In the multimodal setting of VAEs, Suzuki, Nakayama, and Matsuo (2017) introduced JVAE, where an extra multimodal encoder is trained to be aligned with other unimodal encoders. Similarly, Vedantam et al. (2018) utilized an extra multimodal encoder, while their training procedure is split into two stages. Moreover, they proposed to use PoE to handle the missing data during inference. Since introducing the extra multimodal encoders explicitly is exponential in modalities, Wu and Goodman (2018) proposed MVAE to approximate the multimodal encoder through the product of experts. However, MVAE failed to translate from one modality to another. One of the motivations of PoE was to produce the sharper joint posterior, since it would increase the beliefs when more modalities are observed (Vedantam et al. 2018; Kurle, Günnemann, and van der Smagt 2019). Our analysis suggests if we want to translate among different modalities, the latent code should be aligned. Most recently, Shi et al. (2019) proposed to replace PoE with MoE, which achieved the better cross generation performance. Sutter, Daunhawer, and Vogt (2020) enabled the efficient training by computing the joint posterior in closed-form, which eliminates inefficient sampling to approximate the joint posterior. Furthermore, Shi et al. (2021) introduced a constrastive version of ELBO to improve data-efficiency. By introducing contrastive term, they make the model to utilize the unpaired data. Unfortunately, their objective is heuristically derived and empirically weighted to avoid the degenerate solutions, where the models only generates random noise. Instead, our model employs a discriminator to achieve constrastive learning.

*Challenge 1*.
Do these statements agree with the passage on multimodal VAEs? Answer yes or no for each and quote the words that decide it. (a) MVAE approximates the multimodal encoder through the product of experts. (b) Shi et al. (2019) replaced MoE with PoE. (c) Vedantam et al. (2018) used a single-stage training procedure.

*Source material*.

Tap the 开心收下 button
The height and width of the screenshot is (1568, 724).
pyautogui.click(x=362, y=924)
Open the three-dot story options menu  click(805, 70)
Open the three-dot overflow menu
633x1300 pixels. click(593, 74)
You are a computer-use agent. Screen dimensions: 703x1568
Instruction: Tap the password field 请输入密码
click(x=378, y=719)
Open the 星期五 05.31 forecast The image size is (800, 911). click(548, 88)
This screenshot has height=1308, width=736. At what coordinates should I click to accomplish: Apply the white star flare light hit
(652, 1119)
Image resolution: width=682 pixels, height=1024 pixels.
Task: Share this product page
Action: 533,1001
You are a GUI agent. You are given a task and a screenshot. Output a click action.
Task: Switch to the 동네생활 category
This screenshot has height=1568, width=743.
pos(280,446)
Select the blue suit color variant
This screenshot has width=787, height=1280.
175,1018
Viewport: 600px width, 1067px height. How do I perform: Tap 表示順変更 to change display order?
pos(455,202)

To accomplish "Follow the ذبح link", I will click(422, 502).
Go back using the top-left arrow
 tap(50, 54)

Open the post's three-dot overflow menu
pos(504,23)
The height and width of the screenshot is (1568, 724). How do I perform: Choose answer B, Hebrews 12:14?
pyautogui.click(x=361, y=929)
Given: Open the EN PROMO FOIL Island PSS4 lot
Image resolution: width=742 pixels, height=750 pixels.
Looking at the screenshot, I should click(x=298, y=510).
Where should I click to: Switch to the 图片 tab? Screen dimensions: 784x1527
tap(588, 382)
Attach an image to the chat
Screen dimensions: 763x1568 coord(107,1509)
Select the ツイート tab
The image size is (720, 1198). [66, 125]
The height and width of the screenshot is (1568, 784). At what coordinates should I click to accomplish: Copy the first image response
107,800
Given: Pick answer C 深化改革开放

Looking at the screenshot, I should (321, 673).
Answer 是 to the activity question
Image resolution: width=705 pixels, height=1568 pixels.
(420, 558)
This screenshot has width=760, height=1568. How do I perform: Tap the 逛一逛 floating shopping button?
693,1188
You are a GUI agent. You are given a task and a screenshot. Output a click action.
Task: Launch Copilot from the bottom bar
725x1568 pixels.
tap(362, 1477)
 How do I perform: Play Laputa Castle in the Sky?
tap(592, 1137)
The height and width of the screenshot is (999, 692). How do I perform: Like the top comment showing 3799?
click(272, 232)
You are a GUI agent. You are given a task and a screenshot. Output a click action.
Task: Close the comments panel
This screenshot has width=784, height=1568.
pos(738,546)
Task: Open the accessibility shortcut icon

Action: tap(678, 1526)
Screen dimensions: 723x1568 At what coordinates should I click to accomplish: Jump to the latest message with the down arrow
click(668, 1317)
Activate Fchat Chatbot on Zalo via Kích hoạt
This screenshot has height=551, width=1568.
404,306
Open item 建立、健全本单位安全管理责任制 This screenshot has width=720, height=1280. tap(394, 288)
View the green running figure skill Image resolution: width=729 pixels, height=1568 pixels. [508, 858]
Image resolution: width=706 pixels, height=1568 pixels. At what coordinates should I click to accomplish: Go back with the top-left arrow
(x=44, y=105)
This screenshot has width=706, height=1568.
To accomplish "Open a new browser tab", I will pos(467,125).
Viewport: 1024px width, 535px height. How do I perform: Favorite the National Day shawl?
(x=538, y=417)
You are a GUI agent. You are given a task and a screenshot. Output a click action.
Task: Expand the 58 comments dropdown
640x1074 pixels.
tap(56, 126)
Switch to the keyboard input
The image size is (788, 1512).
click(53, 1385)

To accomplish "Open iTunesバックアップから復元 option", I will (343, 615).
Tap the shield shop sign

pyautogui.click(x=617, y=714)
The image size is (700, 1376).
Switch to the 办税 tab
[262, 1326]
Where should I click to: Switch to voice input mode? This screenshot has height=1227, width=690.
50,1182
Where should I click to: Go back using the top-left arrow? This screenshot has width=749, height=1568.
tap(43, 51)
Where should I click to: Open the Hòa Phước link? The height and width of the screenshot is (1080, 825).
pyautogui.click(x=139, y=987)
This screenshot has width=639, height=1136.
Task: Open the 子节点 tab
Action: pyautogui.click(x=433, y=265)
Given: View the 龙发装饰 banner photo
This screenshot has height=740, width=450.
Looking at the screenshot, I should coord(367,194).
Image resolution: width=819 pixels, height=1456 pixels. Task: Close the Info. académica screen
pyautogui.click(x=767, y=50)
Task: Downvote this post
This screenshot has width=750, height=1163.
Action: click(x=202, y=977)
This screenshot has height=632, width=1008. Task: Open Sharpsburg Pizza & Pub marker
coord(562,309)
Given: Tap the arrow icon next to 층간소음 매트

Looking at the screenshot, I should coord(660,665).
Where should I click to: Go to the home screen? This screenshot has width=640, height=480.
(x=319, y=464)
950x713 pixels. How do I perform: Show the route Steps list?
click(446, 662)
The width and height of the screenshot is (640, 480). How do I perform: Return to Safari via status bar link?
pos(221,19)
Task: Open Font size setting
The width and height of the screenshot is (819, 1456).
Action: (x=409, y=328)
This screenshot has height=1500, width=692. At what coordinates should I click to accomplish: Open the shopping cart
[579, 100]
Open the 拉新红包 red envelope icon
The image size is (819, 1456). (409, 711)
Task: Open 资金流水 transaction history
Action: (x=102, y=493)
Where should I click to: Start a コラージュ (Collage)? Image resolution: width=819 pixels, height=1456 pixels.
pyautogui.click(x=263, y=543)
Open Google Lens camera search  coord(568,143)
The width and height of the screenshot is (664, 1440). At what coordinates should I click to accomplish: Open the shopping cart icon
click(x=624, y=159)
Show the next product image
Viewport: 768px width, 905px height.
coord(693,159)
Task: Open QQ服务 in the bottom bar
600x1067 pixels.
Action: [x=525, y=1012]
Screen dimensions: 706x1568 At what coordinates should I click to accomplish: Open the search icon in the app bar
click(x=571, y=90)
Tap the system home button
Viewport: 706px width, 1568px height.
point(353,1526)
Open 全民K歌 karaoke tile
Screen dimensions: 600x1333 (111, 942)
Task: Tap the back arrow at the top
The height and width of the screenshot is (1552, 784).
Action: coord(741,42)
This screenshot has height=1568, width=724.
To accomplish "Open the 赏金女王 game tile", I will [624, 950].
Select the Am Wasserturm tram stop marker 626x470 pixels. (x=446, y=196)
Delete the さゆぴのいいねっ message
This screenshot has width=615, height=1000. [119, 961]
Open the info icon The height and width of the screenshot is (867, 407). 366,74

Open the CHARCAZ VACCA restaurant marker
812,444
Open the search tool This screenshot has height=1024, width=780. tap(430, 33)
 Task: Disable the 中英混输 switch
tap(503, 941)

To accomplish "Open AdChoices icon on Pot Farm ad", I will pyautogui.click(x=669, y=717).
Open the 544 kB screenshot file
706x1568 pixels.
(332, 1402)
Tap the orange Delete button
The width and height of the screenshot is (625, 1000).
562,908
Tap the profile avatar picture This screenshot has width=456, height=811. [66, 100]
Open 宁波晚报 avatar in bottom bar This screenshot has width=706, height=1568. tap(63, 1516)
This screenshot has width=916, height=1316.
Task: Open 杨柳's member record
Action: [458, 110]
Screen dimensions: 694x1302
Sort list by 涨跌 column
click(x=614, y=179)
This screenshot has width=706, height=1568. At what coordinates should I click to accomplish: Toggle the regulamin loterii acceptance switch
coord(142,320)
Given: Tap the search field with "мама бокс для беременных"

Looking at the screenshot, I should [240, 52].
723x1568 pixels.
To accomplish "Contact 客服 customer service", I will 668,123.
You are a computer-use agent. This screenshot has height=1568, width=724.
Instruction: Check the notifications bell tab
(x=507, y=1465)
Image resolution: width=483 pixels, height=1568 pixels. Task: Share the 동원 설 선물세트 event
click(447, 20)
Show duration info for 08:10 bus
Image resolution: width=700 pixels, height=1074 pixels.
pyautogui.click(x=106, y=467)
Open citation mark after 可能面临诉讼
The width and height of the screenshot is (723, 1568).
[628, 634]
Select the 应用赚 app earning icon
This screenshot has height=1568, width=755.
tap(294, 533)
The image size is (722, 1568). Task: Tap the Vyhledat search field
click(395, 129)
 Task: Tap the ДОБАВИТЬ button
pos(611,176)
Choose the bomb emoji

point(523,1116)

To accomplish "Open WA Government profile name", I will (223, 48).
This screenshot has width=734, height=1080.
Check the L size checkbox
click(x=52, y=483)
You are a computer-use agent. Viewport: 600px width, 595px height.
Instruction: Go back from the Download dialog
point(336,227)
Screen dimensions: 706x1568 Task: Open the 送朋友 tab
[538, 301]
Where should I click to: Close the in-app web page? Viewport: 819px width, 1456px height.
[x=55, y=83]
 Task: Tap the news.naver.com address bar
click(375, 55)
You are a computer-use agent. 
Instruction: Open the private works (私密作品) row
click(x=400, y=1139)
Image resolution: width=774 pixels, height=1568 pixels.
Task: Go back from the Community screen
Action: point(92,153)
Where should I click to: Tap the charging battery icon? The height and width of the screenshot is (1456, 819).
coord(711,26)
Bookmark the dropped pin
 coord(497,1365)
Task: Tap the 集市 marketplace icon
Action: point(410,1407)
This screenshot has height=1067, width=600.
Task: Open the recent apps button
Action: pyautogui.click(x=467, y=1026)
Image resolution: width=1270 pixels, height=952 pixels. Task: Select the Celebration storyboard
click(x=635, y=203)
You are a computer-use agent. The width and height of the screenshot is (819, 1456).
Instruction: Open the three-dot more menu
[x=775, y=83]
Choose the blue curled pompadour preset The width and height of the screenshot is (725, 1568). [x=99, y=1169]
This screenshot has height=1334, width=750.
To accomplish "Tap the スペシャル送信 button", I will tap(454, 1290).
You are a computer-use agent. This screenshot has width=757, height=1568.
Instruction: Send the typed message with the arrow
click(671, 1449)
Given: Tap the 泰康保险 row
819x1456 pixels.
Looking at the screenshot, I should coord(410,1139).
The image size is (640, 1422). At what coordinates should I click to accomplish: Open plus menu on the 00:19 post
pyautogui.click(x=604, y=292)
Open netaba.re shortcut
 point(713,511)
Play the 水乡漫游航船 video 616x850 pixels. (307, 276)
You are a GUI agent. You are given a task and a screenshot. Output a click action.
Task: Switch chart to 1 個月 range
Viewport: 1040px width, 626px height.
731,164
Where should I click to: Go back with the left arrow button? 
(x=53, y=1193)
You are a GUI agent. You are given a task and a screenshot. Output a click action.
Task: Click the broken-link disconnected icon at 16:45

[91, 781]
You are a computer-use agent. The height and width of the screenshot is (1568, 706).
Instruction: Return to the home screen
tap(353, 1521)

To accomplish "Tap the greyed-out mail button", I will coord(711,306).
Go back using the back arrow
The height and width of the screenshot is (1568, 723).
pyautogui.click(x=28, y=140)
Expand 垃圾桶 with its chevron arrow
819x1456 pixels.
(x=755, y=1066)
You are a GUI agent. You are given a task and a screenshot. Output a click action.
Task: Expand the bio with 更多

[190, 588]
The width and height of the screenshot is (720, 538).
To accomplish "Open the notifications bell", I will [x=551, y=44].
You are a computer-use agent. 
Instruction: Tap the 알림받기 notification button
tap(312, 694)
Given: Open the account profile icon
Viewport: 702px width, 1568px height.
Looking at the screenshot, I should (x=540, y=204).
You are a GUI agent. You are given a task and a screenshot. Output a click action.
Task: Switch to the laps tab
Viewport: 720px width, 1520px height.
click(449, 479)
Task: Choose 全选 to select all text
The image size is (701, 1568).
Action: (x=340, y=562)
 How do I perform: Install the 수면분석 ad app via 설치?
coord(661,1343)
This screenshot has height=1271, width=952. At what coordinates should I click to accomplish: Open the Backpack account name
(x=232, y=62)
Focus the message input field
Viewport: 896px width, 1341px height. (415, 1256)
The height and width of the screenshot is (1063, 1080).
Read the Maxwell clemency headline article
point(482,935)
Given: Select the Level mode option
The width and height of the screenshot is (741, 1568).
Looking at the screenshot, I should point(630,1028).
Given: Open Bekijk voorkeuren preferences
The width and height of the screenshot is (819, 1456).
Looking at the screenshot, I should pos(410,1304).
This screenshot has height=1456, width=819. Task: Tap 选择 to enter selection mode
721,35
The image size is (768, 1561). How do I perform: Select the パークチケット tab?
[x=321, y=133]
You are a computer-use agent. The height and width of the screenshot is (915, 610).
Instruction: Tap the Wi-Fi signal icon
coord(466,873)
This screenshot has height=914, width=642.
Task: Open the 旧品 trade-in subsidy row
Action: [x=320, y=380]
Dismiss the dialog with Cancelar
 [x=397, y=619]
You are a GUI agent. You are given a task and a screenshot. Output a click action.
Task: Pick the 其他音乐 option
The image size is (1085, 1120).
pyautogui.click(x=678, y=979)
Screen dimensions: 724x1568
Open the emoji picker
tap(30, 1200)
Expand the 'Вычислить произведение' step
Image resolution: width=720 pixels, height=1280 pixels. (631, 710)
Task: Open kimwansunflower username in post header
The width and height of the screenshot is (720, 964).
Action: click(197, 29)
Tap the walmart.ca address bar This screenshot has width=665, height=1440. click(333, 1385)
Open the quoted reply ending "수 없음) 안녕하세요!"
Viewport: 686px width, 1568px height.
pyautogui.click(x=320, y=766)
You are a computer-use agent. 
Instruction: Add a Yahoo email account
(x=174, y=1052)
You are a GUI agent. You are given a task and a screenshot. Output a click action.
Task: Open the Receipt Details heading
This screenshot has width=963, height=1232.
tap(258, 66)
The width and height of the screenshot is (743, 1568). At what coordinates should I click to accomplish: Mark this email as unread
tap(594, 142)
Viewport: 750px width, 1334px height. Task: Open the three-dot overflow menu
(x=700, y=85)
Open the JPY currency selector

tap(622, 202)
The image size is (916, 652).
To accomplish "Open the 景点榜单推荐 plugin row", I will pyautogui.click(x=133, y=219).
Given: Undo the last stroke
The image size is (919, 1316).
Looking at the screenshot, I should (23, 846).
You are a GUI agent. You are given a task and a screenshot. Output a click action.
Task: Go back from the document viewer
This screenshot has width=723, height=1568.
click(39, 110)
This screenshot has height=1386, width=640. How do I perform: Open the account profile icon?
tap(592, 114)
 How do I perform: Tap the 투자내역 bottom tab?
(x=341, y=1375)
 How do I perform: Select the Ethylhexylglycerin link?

*Challenge 2*.
In the records, copy out the lines starting at the one containing "I will coord(711,306)." and ending after the one containing "(x=232, y=62)", with both included.

*Worked answer 1*.
(a) Yes: "Wu and Goodman (2018) proposed MVAE to approximate the multimodal encoder through the product of experts."
(b) No: "Shi et al. (2019) proposed to replace PoE with MoE"
(c) No: "their training procedure is split into two stages."

*Worked answer 2*.
To accomplish "Tap the greyed-out mail button", I will coord(711,306).
Go back using the back arrow
The height and width of the screenshot is (1568, 723).
pyautogui.click(x=28, y=140)
Expand 垃圾桶 with its chevron arrow
819x1456 pixels.
(x=755, y=1066)
You are a GUI agent. You are given a task and a screenshot. Output a click action.
Task: Expand the bio with 更多

[190, 588]
The width and height of the screenshot is (720, 538).
To accomplish "Open the notifications bell", I will [x=551, y=44].
You are a computer-use agent. 
Instruction: Tap the 알림받기 notification button
tap(312, 694)
Given: Open the account profile icon
Viewport: 702px width, 1568px height.
Looking at the screenshot, I should (x=540, y=204).
You are a GUI agent. You are given a task and a screenshot. Output a click action.
Task: Switch to the laps tab
Viewport: 720px width, 1520px height.
click(449, 479)
Task: Choose 全选 to select all text
The image size is (701, 1568).
Action: (x=340, y=562)
 How do I perform: Install the 수면분석 ad app via 설치?
coord(661,1343)
This screenshot has height=1271, width=952. At what coordinates should I click to accomplish: Open the Backpack account name
(x=232, y=62)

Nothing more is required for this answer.